> [Stored records]:
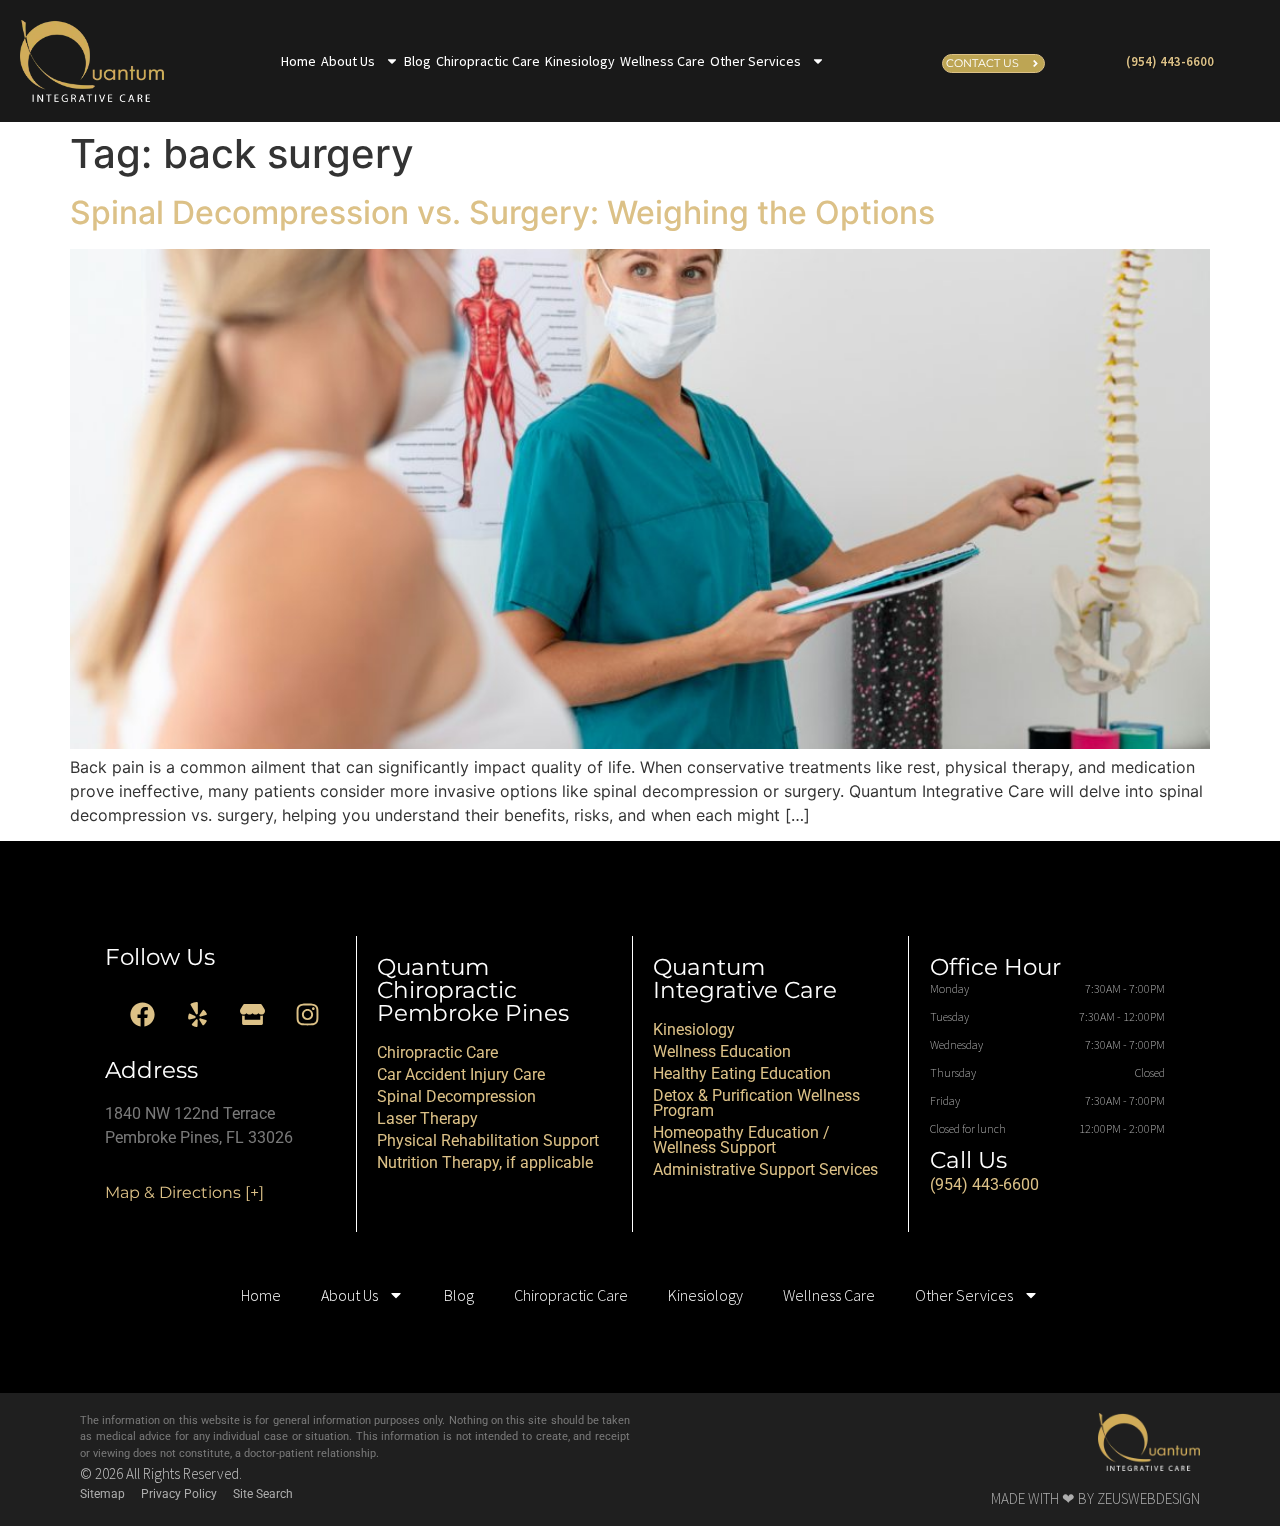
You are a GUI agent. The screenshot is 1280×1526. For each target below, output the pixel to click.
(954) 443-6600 (1170, 61)
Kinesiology (580, 61)
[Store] (252, 1014)
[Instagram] (307, 1014)
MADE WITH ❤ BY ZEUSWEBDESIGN (1095, 1498)
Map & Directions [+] (184, 1192)
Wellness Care (662, 61)
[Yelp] (197, 1014)
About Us (348, 61)
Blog (417, 61)
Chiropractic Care (488, 61)
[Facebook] (142, 1014)
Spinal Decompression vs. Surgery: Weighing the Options (502, 212)
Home (298, 61)
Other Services (755, 61)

> [Problem details]:
Copy out each line of the data above, exactly, if it lies between the line holding "[Instagram] (307, 1014)" and the line holding "[Facebook] (142, 1014)", inclusive; copy no other line.

> [Solution]:
[Instagram] (307, 1014)
MADE WITH ❤ BY ZEUSWEBDESIGN (1095, 1498)
Map & Directions [+] (184, 1192)
Wellness Care (662, 61)
[Yelp] (197, 1014)
About Us (348, 61)
Blog (417, 61)
Chiropractic Care (488, 61)
[Facebook] (142, 1014)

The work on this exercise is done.